Success Tips from a Virtual Teaming Expert

Remote Teams: Success Tips from a Virtual Teaming Expert

Organizational change takes time to complete and even more time to master. It takes patience for the changes to take root. Now that teams work from home, and leaders are managing remote teams, there are new challenges causing the implementation of changes to be even more difficult. There are, however, a few things that organizations can do to make that change happen, as we’ve all become virtual team members in a very short period of time.

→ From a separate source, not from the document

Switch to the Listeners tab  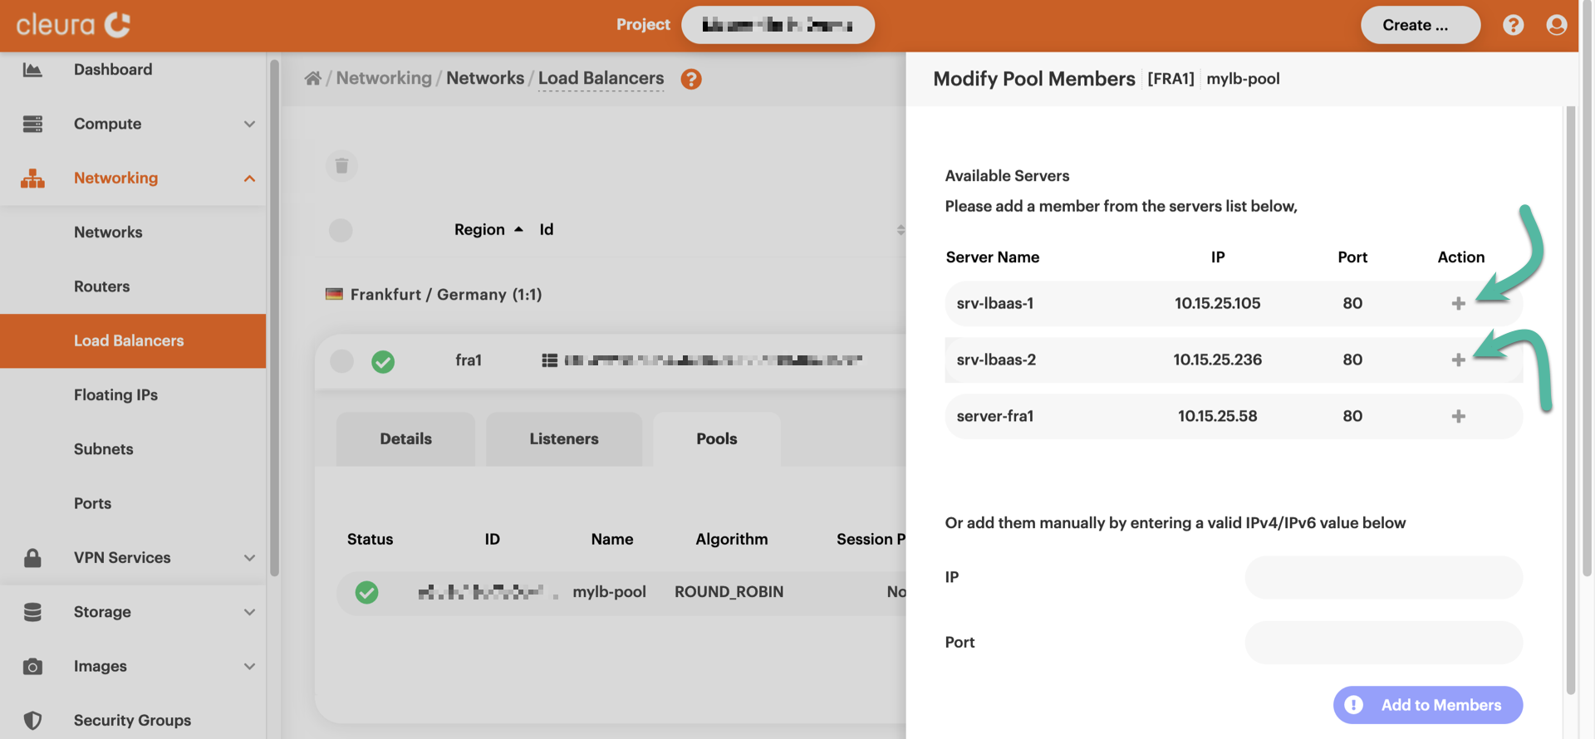[563, 439]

Trina Hoefling is an organizational development and transformational change consultant. She’s a graduate school professor, master teacher, strategic facilitator, leadership coach, and virtual team collaboration expert. She’s also the author of a book called Working Virtually, Transforming the Mobile Workplace and a contributing writer for The Handbook of High-Performance Virtual Teams

OT KungFu was grateful to learn more from her expertise about virtual team building, managing remote teams, and everything a leader should know about teamwork from home.

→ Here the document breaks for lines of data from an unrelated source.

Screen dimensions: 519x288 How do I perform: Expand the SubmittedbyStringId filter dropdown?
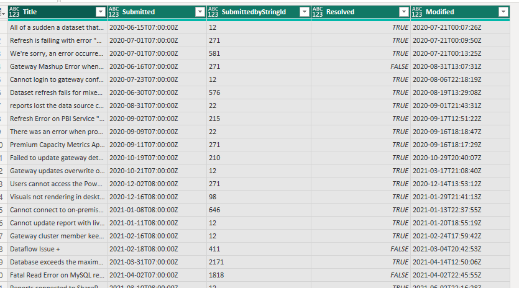304,12
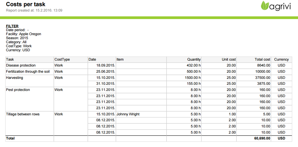Screen dimensions: 298x147
Task: Select the Johnny Wright item entry
Action: [128, 114]
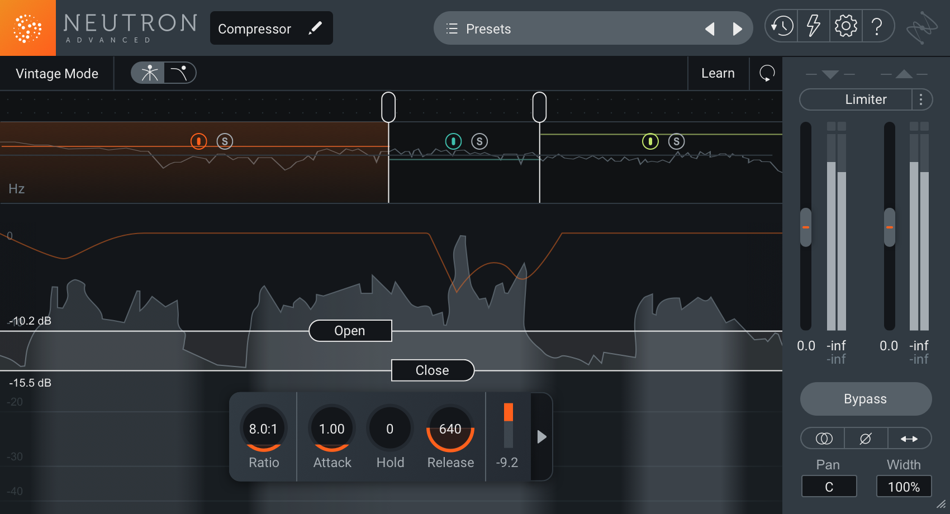Open settings with the gear icon

[846, 26]
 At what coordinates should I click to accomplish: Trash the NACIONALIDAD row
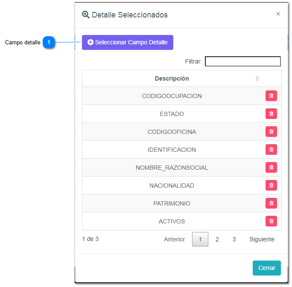pos(271,186)
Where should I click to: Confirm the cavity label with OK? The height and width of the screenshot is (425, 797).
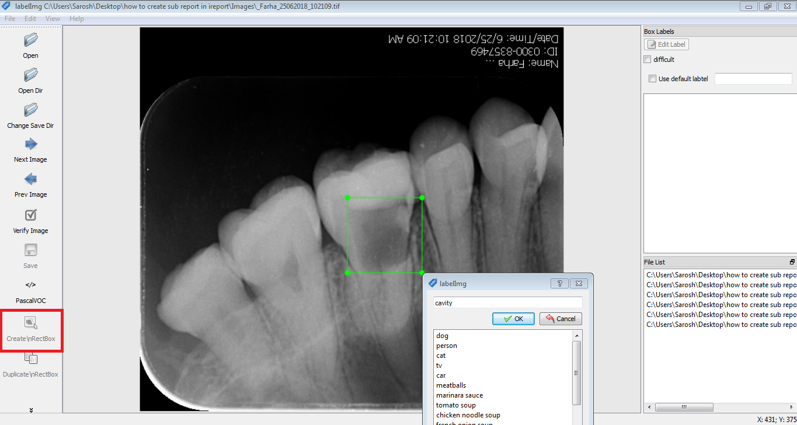pos(513,318)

Remote Workforces and Virtual Teams

Is there a difference between these terms? 

There are certain terms you can use interchangeably: virtual worker, virtual team member, remote worker, all of those are interchangeable in day-to-day life. For our use, however, there is a difference between a virtual worker and a virtual team member

Do those employees who work from home need to depend on each other to get the job done? Are they coworkers who are in an independent team, like in a call center environment? Or are they team members that need to work together to deliver their final product or service to their customer? 

There are some things you need to know to engage the worker rather than the team member. Businesses treat every employee as a team member, whether they have to engage with others to get the work done or not because it’s collaborative. 

But, the truth of the matter is, when we’re moved suddenly to a virtual environment, we have to ask ourselves two questions: 

1) How much do the team members need to work together to get the job done and 

2) How much is the virtual manager the conduit of the work?

Leaders and Remote Teams

A good team leader is always the most powerful piece, but when managing remote teams, they become even more important.

 The virtual managers are the cream of the Oreo cookie. No matter what, they’re the primary connector of the workforce to the organization. Whether your manager is your primary contact or not, when you move to a virtual work environment, especially suddenly, that manager is your major connection with the organization, your major purpose giver, and your major contact.

It doesn’t remain that way, but at first, as people are trying to figure this out, that manager is a critical person in determining whether or not the employee can succeed. The virtual manager is the key influencer of work satisfaction and employee retention.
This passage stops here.